SUPPLIED ENTRIES:
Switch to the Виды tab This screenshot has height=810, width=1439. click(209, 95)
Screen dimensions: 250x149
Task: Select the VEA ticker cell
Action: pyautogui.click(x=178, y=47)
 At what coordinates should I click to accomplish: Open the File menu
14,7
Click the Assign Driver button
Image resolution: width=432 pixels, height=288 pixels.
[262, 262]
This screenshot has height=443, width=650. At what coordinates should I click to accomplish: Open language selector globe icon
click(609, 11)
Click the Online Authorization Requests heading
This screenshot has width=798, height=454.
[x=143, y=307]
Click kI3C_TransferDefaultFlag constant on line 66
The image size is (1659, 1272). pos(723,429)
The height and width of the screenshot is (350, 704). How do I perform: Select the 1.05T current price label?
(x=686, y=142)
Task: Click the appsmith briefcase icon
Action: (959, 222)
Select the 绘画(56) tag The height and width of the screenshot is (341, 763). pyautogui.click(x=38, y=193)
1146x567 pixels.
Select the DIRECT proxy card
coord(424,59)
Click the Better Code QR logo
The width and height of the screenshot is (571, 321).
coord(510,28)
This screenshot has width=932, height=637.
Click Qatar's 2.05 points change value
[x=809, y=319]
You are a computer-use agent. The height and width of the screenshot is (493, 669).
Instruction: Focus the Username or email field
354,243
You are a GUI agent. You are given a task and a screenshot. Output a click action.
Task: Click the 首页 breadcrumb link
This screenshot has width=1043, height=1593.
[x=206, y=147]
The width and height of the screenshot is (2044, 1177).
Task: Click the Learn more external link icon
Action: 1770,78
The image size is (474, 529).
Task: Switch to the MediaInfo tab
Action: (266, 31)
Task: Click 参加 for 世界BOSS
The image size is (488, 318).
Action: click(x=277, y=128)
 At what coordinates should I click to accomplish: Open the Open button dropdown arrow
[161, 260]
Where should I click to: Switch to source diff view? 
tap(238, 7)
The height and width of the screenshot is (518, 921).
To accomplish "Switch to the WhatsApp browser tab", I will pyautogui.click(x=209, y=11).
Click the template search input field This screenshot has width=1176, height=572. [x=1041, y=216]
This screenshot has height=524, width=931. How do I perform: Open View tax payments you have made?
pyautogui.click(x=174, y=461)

WRITTEN REQUEST:
Select every line in the entries above that contains the string "field", and copy each one in full.

SOLUTION TO THE PROBLEM:
Instruction: Focus the Username or email field
Click the template search input field This screenshot has width=1176, height=572. [x=1041, y=216]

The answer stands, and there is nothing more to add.